Moreover, property taxes should remain - as they have been for more than 200 years - the bedrock of the state-local public school system. Why? Because that tax is tied directly to the value of land and the improvements on it - real wealth. Federal payments for any purpose, including public schools, are instruments of debt because the federal government is broke.

DeMint, to his credit, understands this. His offense Saturday was spreading the equally pernicious notion that the key to public school improvement are federal subsidies that encourage competition from other forms of schooling - federal tax credits for parents and businesses that donate money to schools.

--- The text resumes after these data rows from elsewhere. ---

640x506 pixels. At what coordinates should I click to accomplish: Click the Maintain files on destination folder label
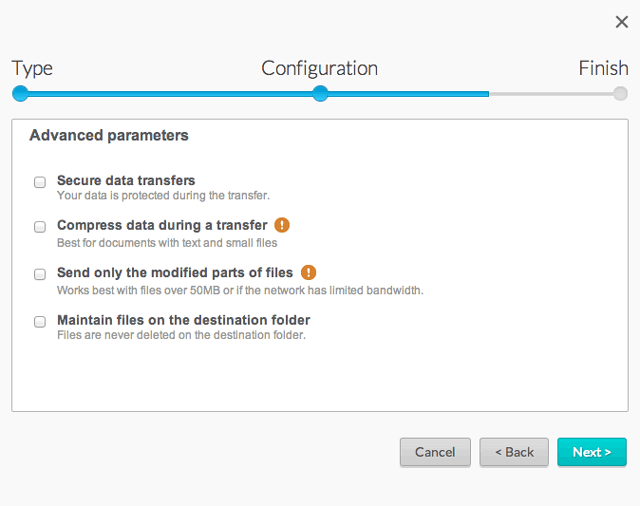click(x=183, y=320)
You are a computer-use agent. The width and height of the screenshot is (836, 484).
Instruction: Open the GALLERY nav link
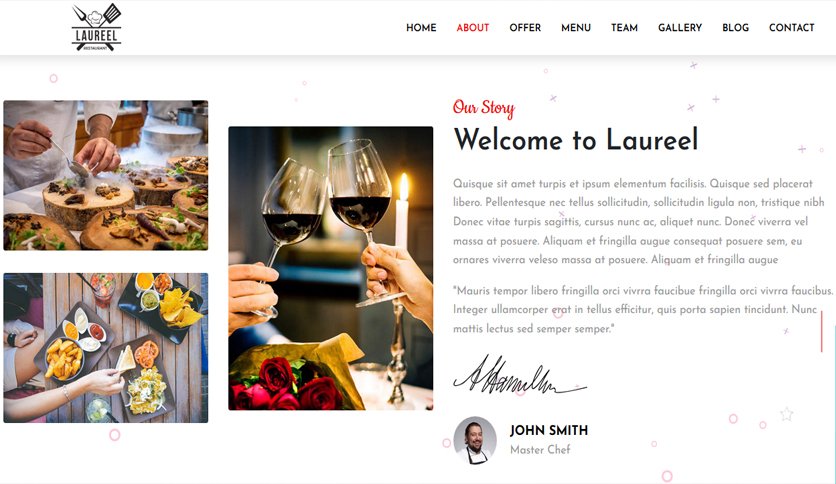(x=680, y=28)
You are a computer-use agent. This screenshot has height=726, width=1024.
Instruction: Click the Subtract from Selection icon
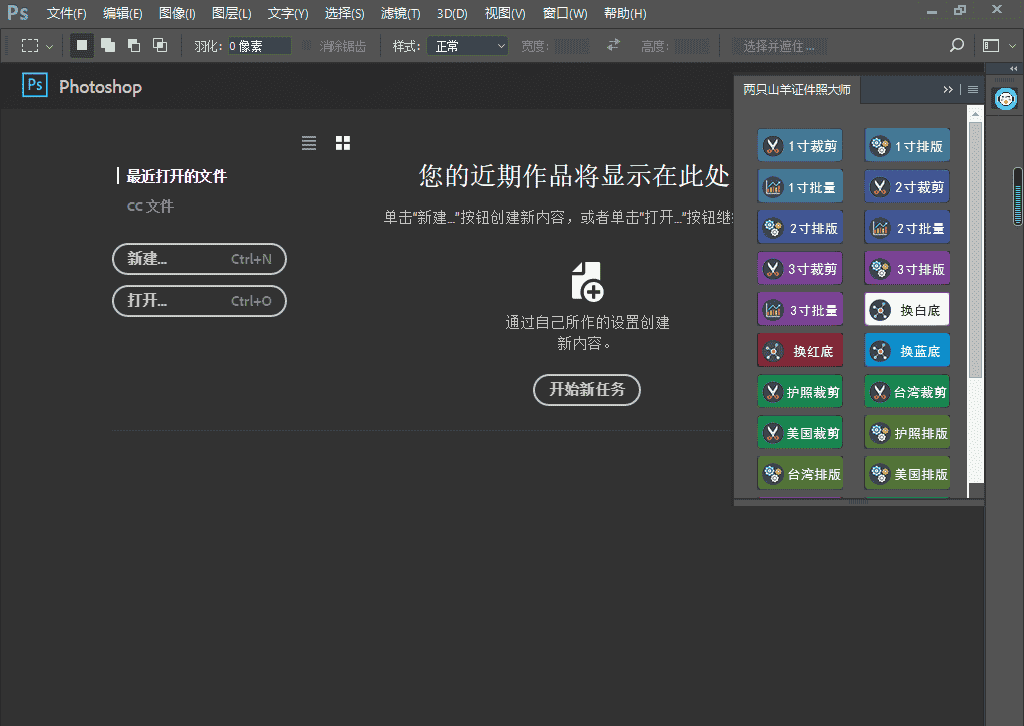point(134,45)
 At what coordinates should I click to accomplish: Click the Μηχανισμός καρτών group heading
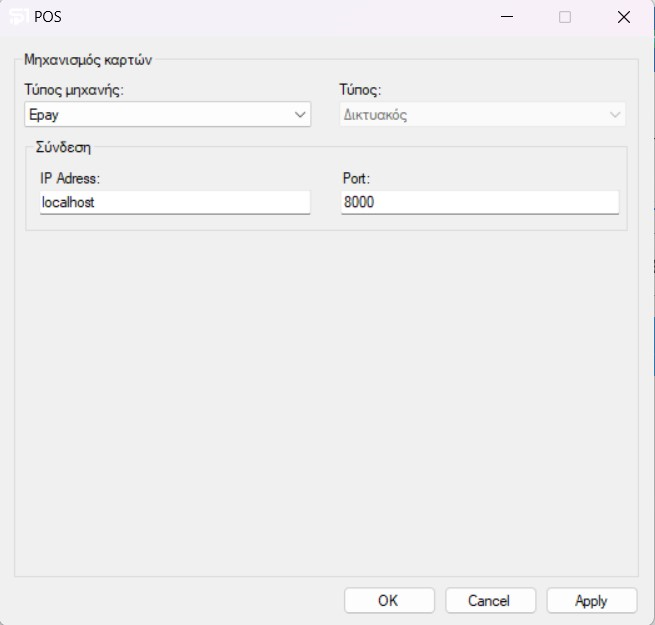88,59
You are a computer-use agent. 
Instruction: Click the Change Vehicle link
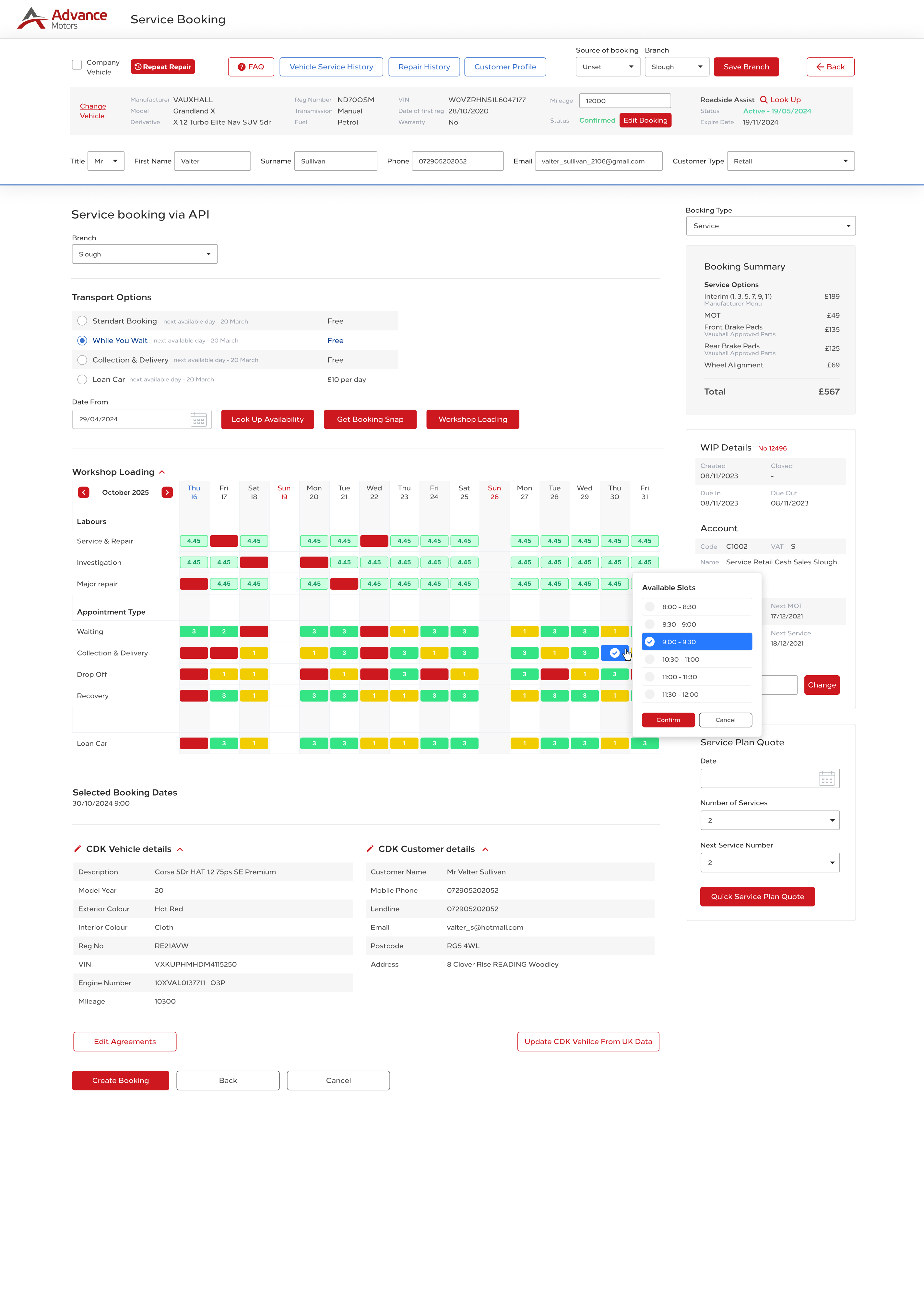point(92,111)
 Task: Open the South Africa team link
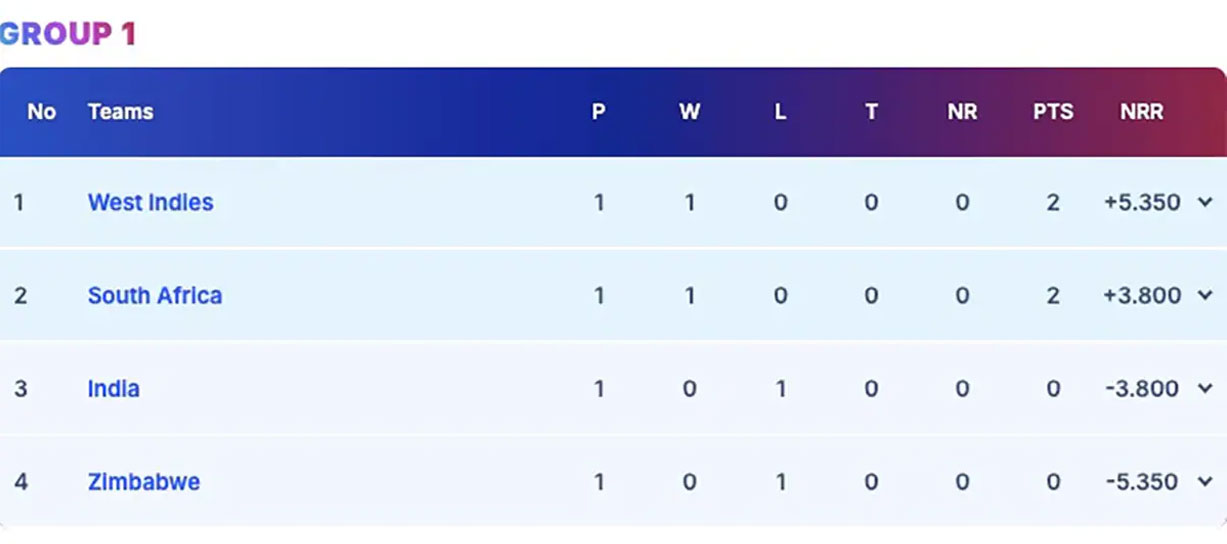pyautogui.click(x=155, y=295)
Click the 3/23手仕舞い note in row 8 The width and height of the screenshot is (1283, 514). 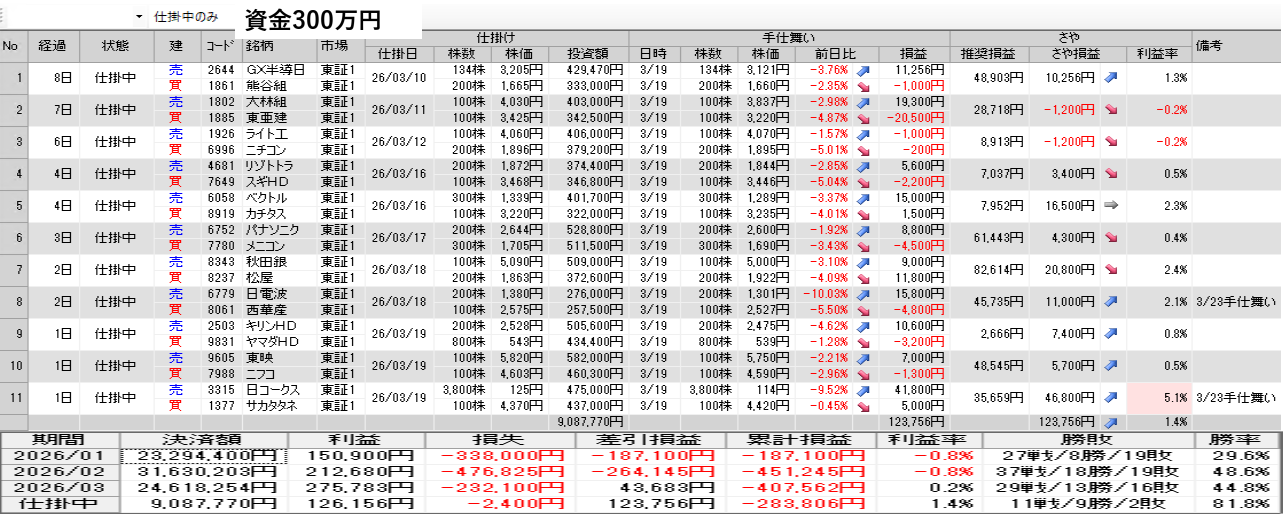tap(1235, 302)
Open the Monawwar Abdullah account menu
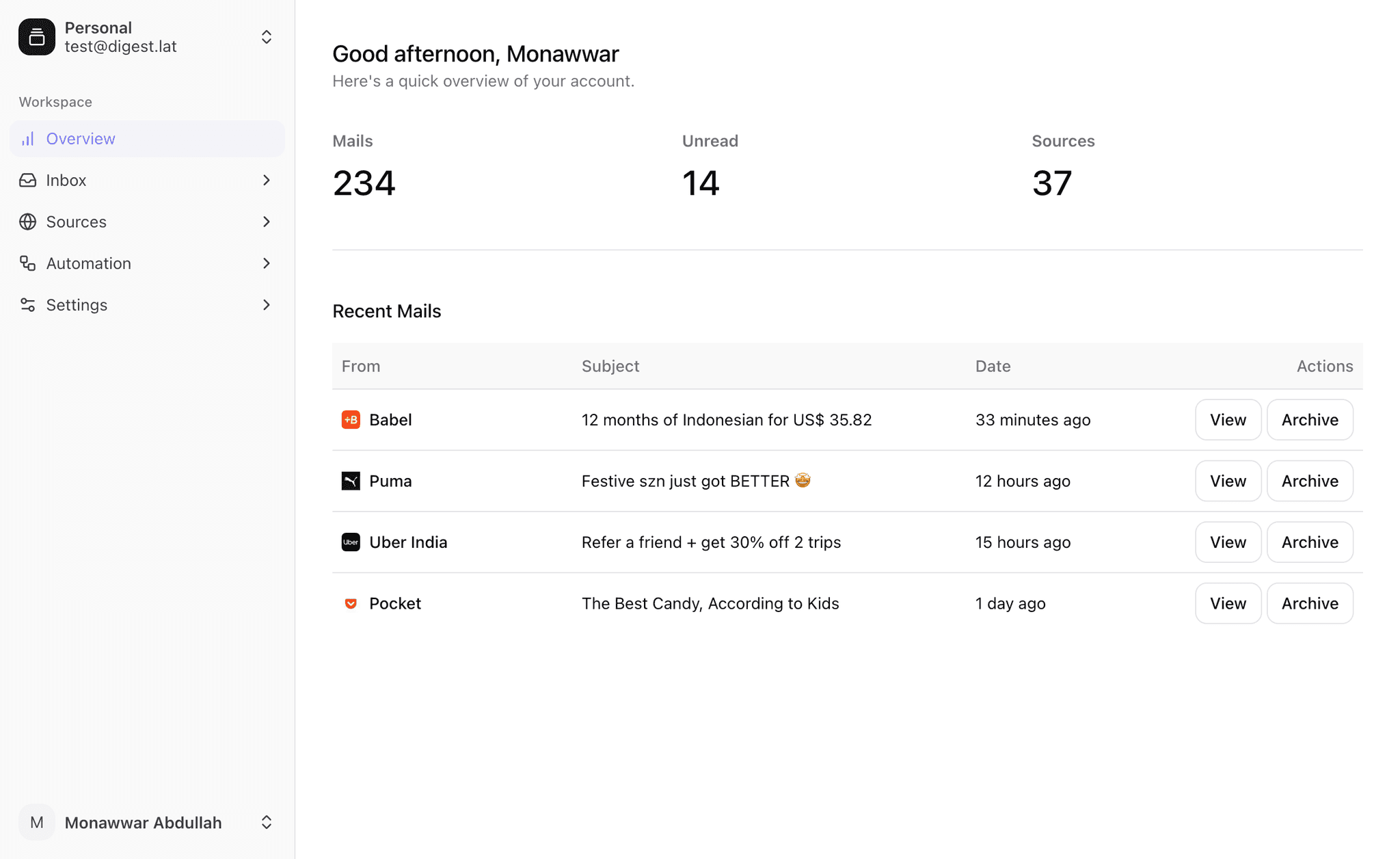 (267, 822)
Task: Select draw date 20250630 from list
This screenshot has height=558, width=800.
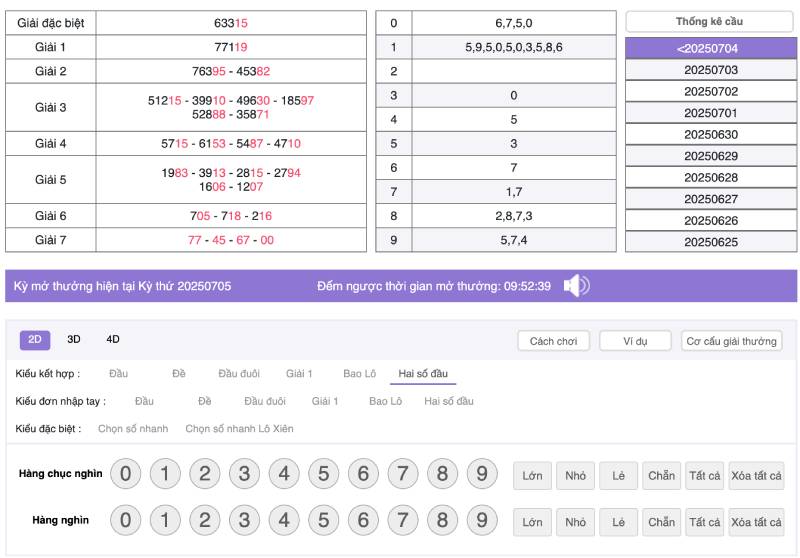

Unless DeMint is willing to force non-public schools receiving such subsidies to adhere to the same school-improvement standards as public schools - the S.C. Palmetto Achievement Challenge Tests, for instance - and to accept the subsidies as the full price of tuition, this idea is hollow, even meaningless. As he says, more money for public schools doesn't necessarily buy better results, but South Carolina already has a strong school-improvement program that tax credits or other subsidies for private schools would only undermine. Besides, as he should know, the last thing the federal government needs is another tax giveaway that exacerbates the deficit.

What's needed in the 2004 campaign to replace Hollings are hard doses of academic and fiscal realism in both camps. That way, voters can make valid judgments about which candidate has the better take on public education.